Documento firmato digitalmente: cosa succede e quando scade il certifcato di firma?
Quando un’organizzazione vuole ridurre i volumi di carta documentale ed efficientare i processi approvativi interni può sfruttare tutti i vantaggi derivanti dall’uso consapevole della firma elettronica e, in particolare, della firma digitale.
L’esigenza è da sempre sentita dalle varie organizzazioni, sensibili e interessate allo smart working, e la necessità di poter trasferire e firmare documentazione senza dover necessariamente stampare e apporre la propria firma olografa è diventata sempre crescente: la firma elettronica è riuscita a “sbloccare”, se così si può dire, l’ultimo miglio della digitalizzazione dei processi. I file (o i documenti informatici) con rilevanza anche verso l’esterno dell’impresa – spesso in formato PDF – hanno quindi sostituito il documento cartaceo sempre più diffusamente.
Anche il Codice Civile, con l’articolo 2215 bis, promuove questa pratica, prevedendo che “tutta i documenti la cui tenuta è obbligatoria per disposizione di legge, di regolamento o che sono richiesti dalla natura o dalle dimensioni dell’impresa possono essere formati e tenuti con strumenti informatici”. Da qui la diffusione dell’approccio digitale e il largo uso delle firme digitali, alle quali è associato un certificato che ha una determinata valenza temporale
La firma digitale , ricordiamolo, è uno strumento che tramite un sistema di chiavi crittografiche, una pubblica e una privata correlate tra loro, consente al titolare di firma elettronica, tramite la chiave privata, e a un soggetto terzo, tramite la chiave pubblica, rispettivamente di rendere manifesta e di verificare la provenienza e l’integrità di un documento informatico.

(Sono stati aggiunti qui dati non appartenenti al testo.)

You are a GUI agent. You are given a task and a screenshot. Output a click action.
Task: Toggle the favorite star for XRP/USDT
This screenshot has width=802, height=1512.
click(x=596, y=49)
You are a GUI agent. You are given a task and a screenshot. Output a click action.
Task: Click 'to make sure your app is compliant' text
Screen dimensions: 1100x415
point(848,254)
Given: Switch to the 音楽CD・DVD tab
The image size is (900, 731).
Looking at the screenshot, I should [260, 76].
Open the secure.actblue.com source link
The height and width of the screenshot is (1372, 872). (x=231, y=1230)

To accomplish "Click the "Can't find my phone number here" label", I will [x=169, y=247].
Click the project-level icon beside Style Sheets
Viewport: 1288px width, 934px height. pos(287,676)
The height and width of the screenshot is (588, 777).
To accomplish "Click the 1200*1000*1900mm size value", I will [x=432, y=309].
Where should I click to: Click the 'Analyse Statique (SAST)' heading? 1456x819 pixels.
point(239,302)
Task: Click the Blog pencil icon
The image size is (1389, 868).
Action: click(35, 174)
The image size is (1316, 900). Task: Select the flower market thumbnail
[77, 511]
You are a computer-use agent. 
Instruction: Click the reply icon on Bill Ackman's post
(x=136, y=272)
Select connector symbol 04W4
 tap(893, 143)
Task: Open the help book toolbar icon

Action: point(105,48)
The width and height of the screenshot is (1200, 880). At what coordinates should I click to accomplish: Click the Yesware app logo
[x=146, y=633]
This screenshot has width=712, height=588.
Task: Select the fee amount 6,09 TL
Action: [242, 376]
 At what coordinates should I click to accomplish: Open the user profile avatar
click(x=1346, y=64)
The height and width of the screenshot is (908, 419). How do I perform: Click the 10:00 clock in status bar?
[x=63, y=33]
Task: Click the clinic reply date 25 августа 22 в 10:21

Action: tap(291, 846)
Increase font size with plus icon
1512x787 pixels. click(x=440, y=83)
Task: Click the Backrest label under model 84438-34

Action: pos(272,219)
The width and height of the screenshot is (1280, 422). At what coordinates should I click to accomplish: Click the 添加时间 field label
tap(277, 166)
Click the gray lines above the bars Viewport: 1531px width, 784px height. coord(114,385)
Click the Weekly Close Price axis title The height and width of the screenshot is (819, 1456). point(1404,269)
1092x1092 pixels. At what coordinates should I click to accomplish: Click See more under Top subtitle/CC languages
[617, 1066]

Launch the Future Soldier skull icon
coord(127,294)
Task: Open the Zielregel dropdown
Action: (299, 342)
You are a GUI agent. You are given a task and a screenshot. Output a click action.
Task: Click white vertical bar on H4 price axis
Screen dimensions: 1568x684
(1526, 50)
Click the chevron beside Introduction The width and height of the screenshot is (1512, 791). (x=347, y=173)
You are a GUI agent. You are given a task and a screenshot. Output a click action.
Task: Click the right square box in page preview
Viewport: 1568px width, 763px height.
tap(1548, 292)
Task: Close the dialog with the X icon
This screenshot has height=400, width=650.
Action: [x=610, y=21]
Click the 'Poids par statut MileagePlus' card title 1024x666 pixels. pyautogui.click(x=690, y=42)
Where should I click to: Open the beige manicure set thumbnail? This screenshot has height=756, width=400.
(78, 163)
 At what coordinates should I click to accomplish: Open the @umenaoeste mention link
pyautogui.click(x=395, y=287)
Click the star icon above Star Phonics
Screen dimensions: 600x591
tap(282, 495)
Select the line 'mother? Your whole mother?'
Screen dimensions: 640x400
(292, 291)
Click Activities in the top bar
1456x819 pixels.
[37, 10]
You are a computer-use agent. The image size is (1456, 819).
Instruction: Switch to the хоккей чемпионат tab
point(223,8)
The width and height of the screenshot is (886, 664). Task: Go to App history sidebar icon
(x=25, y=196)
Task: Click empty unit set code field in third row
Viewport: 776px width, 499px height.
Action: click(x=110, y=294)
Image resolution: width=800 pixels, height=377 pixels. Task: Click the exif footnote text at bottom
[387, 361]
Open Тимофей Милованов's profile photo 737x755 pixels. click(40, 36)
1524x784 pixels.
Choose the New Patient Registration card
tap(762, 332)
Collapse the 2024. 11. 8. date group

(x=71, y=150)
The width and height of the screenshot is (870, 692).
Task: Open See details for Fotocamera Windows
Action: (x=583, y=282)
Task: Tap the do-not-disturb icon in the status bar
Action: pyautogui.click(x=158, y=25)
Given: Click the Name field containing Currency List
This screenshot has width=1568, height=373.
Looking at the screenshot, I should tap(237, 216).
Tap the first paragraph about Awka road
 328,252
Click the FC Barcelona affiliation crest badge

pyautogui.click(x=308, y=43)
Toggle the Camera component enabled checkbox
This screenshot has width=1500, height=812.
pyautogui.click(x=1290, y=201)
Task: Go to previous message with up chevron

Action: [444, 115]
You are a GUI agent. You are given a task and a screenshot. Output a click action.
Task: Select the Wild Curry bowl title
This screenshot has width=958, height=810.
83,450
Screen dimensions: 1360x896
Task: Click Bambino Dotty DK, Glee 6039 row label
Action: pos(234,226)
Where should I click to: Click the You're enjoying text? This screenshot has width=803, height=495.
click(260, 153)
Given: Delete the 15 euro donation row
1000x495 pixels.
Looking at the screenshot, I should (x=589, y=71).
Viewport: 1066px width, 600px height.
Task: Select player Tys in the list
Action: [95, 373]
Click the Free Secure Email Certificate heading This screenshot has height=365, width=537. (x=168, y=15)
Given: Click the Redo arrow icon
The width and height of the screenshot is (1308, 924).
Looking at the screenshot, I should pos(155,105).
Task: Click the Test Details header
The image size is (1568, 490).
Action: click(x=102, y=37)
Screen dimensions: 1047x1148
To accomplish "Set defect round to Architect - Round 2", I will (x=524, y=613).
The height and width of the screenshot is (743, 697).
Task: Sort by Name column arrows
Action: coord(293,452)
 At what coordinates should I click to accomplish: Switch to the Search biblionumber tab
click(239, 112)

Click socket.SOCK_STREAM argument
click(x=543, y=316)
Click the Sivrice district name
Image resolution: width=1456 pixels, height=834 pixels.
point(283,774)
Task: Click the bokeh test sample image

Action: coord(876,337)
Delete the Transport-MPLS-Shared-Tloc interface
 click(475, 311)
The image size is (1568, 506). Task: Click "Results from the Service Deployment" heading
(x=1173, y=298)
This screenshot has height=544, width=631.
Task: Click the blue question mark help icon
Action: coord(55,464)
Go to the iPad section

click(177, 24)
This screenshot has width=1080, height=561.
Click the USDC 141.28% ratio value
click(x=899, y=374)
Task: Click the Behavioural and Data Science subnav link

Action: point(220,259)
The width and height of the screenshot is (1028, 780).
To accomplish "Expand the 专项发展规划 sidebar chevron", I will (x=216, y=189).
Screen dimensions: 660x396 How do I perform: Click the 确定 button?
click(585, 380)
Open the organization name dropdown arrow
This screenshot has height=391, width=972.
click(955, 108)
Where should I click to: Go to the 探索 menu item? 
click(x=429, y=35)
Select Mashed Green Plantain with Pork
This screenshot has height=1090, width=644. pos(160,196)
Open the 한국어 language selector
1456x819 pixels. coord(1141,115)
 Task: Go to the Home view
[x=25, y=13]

Sono quindi garantite le esigenze di non ripudiabilità del documento da parte di chi l’ha sottoscritto digitalmente (così come previsto dall’art 20 c.1 bis del CAD[1]) e, conseguentemente, l’autenticità del medesimo, nonché la sua immodificabilità. Queste condizioni assicurano, anche davanti a un giudice, la possibilità per chi ha sottoscritto digitalmente un documento (per esempio una fattura, un contratto, ecc.) di poter fare valere i diritti che scaturiscono da tale documento.
Scadenza certificato di firma
Per non rischiare di vedere disconosciuto il documento firmato elettronicamente, però, occorre fare molta attenzione alla scadenza del certificato di firma. Come i documenti di identità, anche il certificato digitale scade: il certificato, infatti, ha una durata di tre anni, con possibilità, prima della scadenza, di essere rinnovato per altri tre anni.
La scadenza del certificato di firma produce l’effetto di restare in possesso di un documento senza sottoscrizione, con tutte le conseguenze giuridiche del caso. Occorre quindi prestare particolare attenzione a tale aspetto.
Marca temporale per la firma digitale
La questione è indubbiamente rilevante e può essere risolta mediante l’apposizione di una marca temporale. Si tratta di un servizio erogato da apposite Certification Autority, autorizzate dallo Stato italiano, volto ad estendere la validità temporale di un documento firmato digitalmente, “fissando” per venti anni il momento in cui è stata apposta quella firma digitale; ben oltre, quindi, il termine di 10 anni di conservazione previsto dal codice civile (art. 2220).
In questo modo, alla richiesta di verifica di validità di un documento informatico sottoscritto digitalmente, l’eventuale riscontro di “certificato scaduto” alla data di verifica non può inficiare la validità giuridica del medesimo, in quanto, al momento dell’apposizione della marca temporale, tale certificato era ancora valido.
Questa necessità è ben nota anche al legislatore, il quale ha proprio previsto e definito, nelle regole tecniche di Conservazione Digitale a norma dei documenti informatici, la chiusura dei cosiddetti “pacchetti di archiviazione” mediante l’apposizione di una marca temporale.
La firma digitale garantisce l’autenticità, l’integrità e la validità di un documento. La marca temporale, invece, stabilisce in maniera certa e univoca la data in cui un documento è stato effettivamente firmato. Le caratteristiche sopra citate devono essere ben chiare a un’impresa che decida di ripensare in formato digitale i propri processi interni, affinché possa mettersi al riparo da eventuali spiacevoli conseguenze derivanti dalla scadenza di un certificato di firma che potrebbe innescare il disconoscimento di un documento informatico, spiacevole situazione se ci si trovasse, per esempio, nell’ambito di un contenzioso.